A whiff of scandal whets the appetite
The only thing worse than being talked about is not being talked about, said Oscar Wilde. If cricket in England was feeling a bit faint after last summer then the past few days have provided a full-on oxygen mask of publicity.
Part of me feels reassured about cricket's capacity to lead the BBC news and carry the front and back pages of the newspapers even in these circumstances. Social conditioning tells you to be outraged and appalled but who doesn¹t secretly enjoy a bit of scandal? Even people who were at The Oval last Sunday can dine out on being a bit-part in cricket history, once they've got their money back from Surrey and got over their indignation at not being told at the time what the flip was going on.
Where my secret enjoyment of cricket's current infamy starts to dissipate is when I start to realise why the mainstream UK media are so fascinated with cricket scandals. It is not necessarily because they care about the game (football remains the sporting orthodoxy) but because of a continued obsession about cricket having some aspiration or obligation to a higher calling. It's such tosh.
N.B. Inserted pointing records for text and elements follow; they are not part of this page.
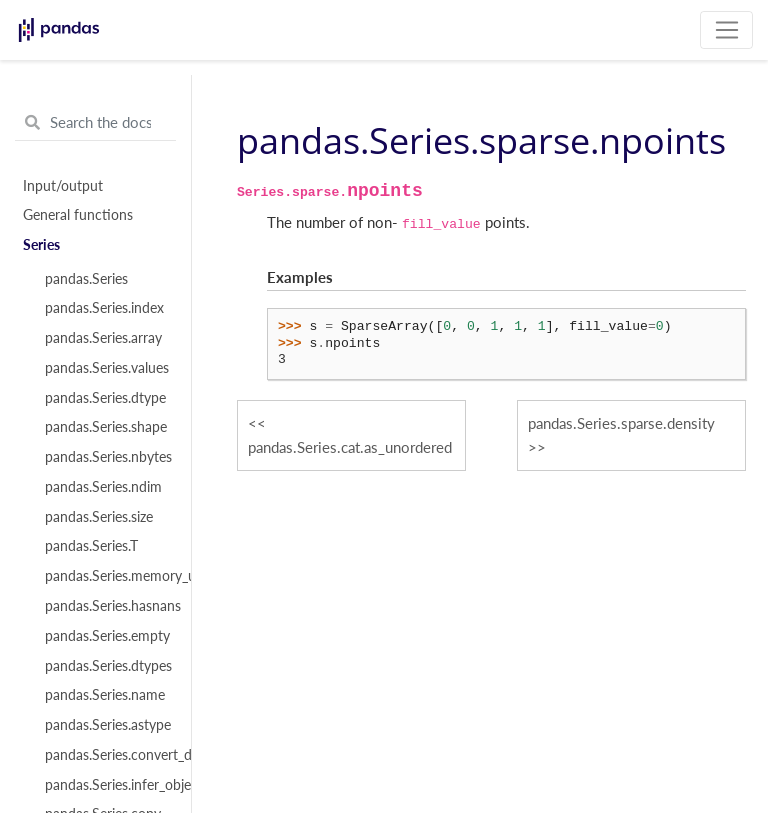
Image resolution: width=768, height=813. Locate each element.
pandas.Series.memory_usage (107, 576)
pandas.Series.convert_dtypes (107, 755)
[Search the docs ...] (95, 123)
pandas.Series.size (99, 517)
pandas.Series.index (104, 308)
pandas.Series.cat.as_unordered (350, 447)
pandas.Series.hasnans (107, 606)
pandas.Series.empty (107, 636)
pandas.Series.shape (106, 427)
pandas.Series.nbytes (107, 457)
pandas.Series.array (103, 338)
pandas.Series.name (105, 695)
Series (41, 245)
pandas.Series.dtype (105, 398)
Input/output (63, 186)
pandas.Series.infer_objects (107, 785)
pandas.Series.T (91, 546)
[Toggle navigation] (726, 30)
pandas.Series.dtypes (107, 666)
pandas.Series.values (107, 368)
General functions (78, 215)
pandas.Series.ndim (103, 487)
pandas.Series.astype (107, 725)
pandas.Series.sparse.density (621, 423)
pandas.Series (86, 279)
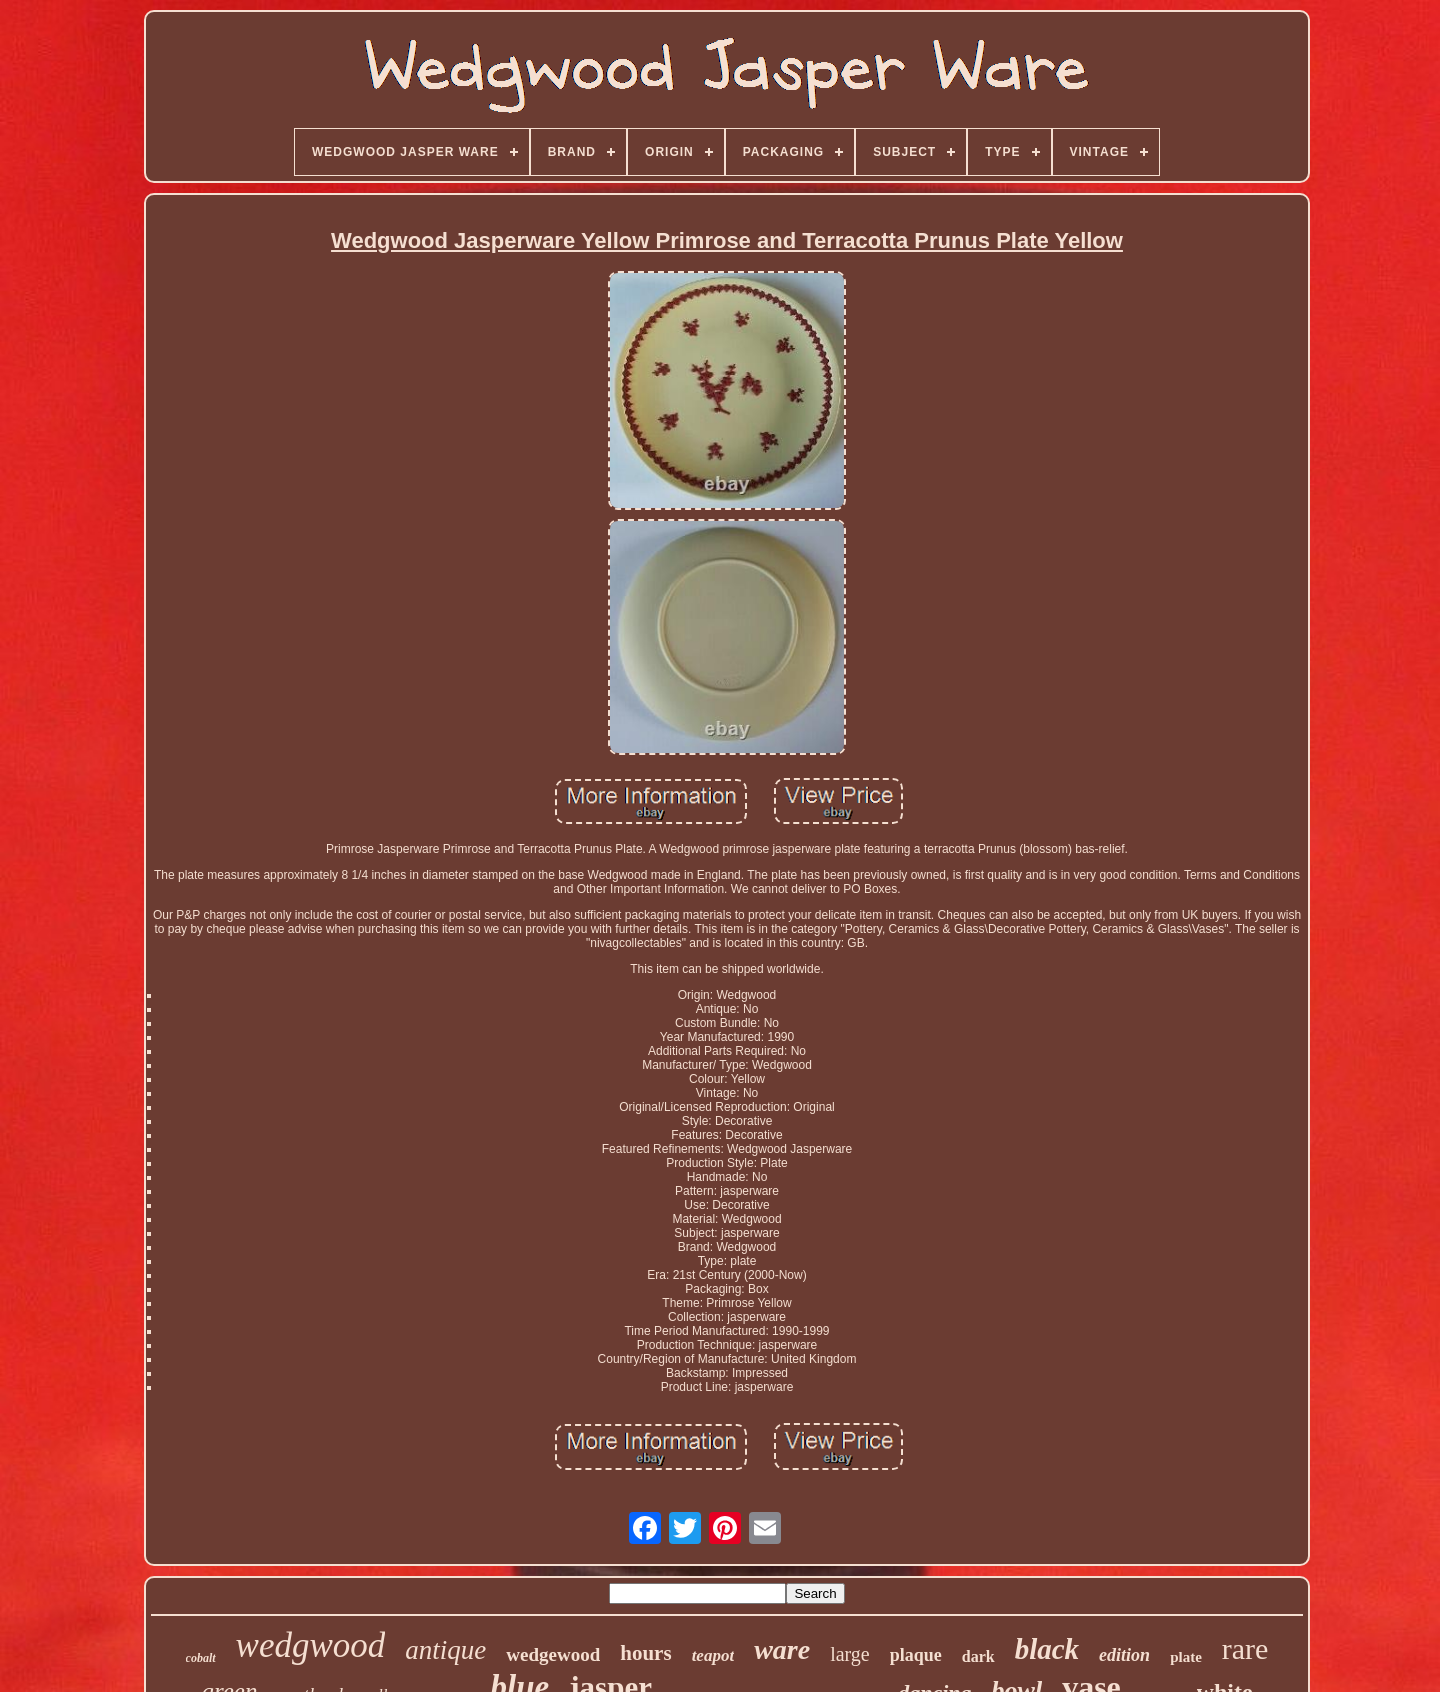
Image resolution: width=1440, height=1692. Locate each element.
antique (445, 1650)
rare (1245, 1648)
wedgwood (311, 1645)
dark (978, 1656)
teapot (713, 1655)
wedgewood (553, 1654)
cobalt (201, 1658)
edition (1124, 1655)
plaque (916, 1655)
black (1047, 1649)
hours (645, 1653)
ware (782, 1649)
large (850, 1654)
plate (1186, 1657)
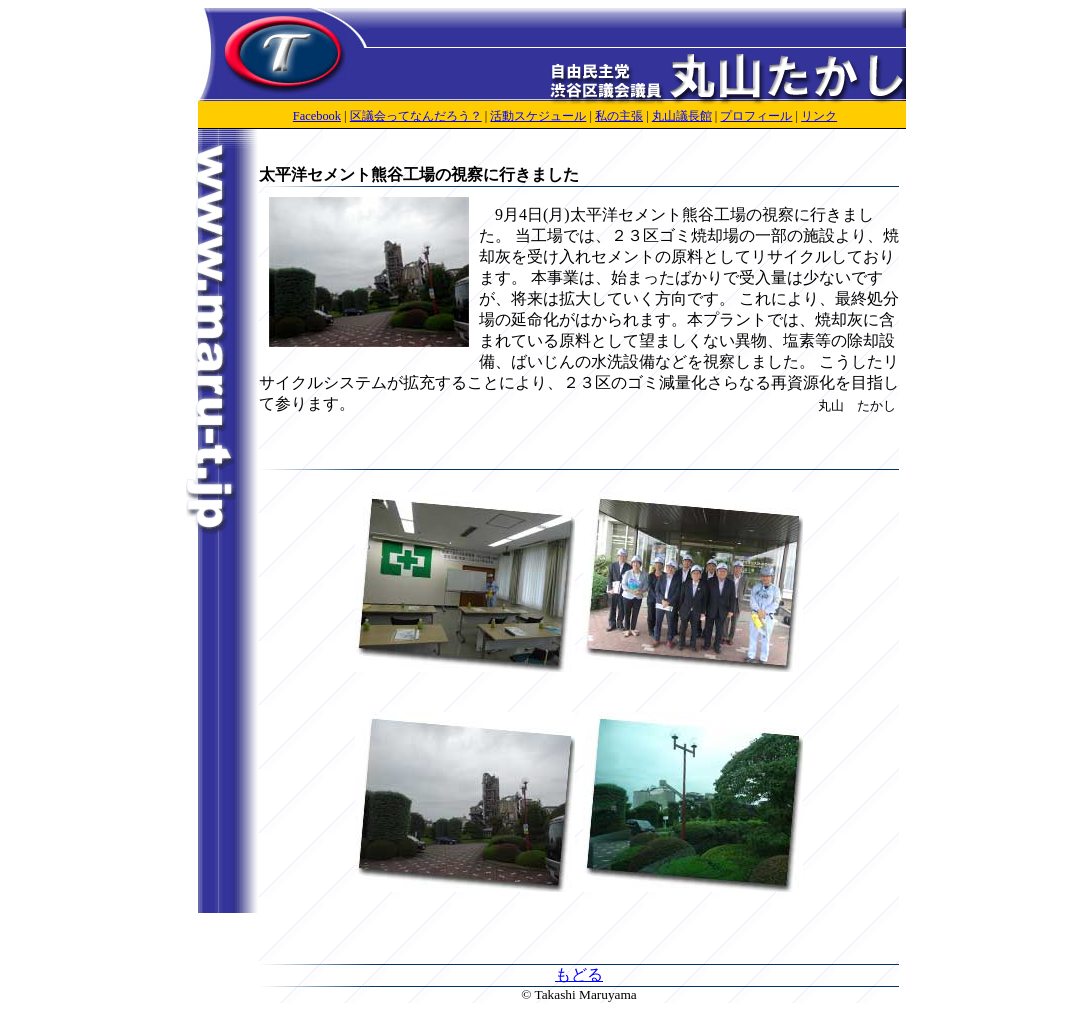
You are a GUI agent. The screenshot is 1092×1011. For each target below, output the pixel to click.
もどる (579, 974)
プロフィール (756, 116)
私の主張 (619, 116)
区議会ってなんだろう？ (416, 116)
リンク (819, 116)
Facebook (317, 116)
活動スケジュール (538, 116)
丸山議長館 (682, 116)
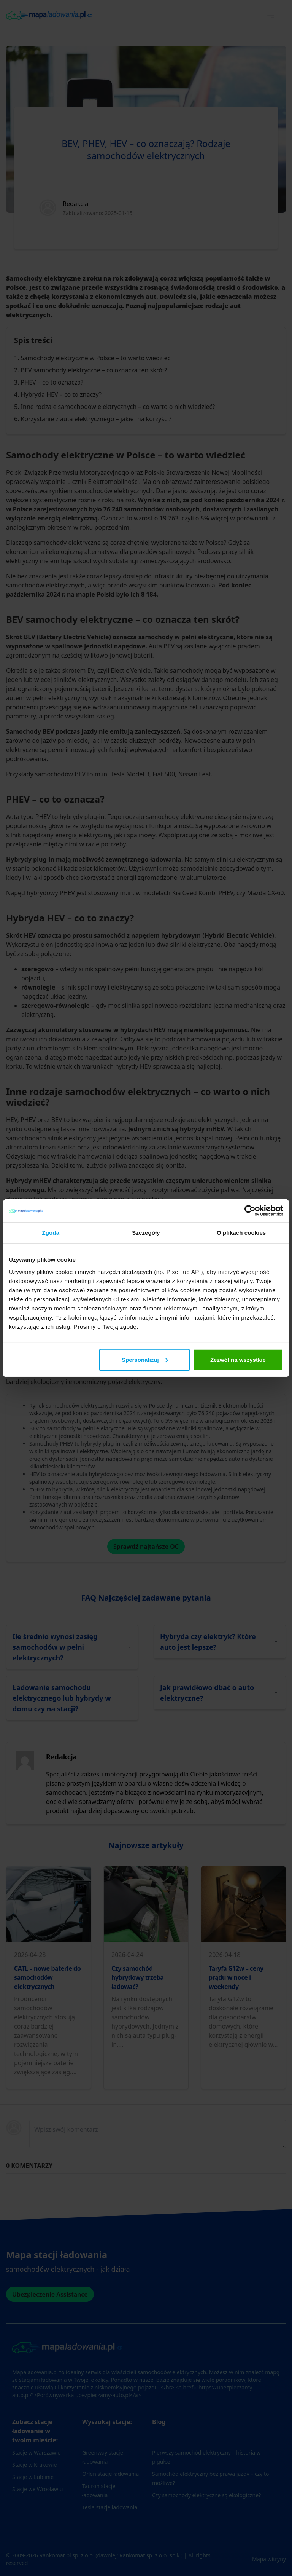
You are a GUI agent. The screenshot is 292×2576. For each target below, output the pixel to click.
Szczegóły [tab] (146, 1232)
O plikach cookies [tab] (241, 1232)
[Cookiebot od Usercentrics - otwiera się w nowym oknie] (250, 1210)
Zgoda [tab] (51, 1232)
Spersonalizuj (145, 1359)
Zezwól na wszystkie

Cricket, and English cricket more than most, has fetishised the importance of the rules (sorry, Laws) to the detriment of playing exciting, entertaining and competitive cricket. My heart sank when I heard Robin Marlar, president of MCC, complaining about the amount of noise on the field of play in junior cricket. He wasn't even talking about sledging, just the clapping and chatter of encouragement. Which century are we living in?
But back to the Oval. I'm wondering how this issue will come to be labelled by cricket history. It doesn't seem to have a ready tag. 'Bad Hair Day' makes a nice headline but is more of a judgment than a description; "ball-tampering row" doesn't quite do the job either because the row isn't really about ball-tampering. Maybe something like "The Oval Opt-out". Not exactly snappy but it is relevant. Both Inzamam and Darrell Hair opted out while the ICC seem to have been opting out all along.
So now we know why the ICC moved to Dubai: they needed more sand to stick their heads in. Malcolm Speed might have been on the phone to Hair on Sunday night but by then the damage was done. What was the match referee Mike Procter doing when the impasse happened in mid-afternoon? If he's there to do anything then surely it is managing a crisis-point like that with sensitivity and common sense and getting the game back on. All this "them's the rules" rubbish about the forfeiture is so infuriating and simply makes cricket look more complicated and arcane than it does the rest of the time.
Now we're entering the "legal" phase of this dispute which will be thoroughly depressing and tedious. I cringed at the news that Pakistan had hired a hot-shot sports lawyer who had previously represented the FA Premier League. You can't blame them but once the lawyers get involved, the chances of ever knowing the truth diminish fast. All sides will hide behind the cloak of legalese and we will all get very bored, very quickly. The ICC seems to be run by and for lawyers. Everything is about regulations, processes and code of conduct hearings.
Back in 1987 all we had was a hand-written apology scribbled on a scrap of paper by Mike Gatting to Shakoor Rana. Them were the days.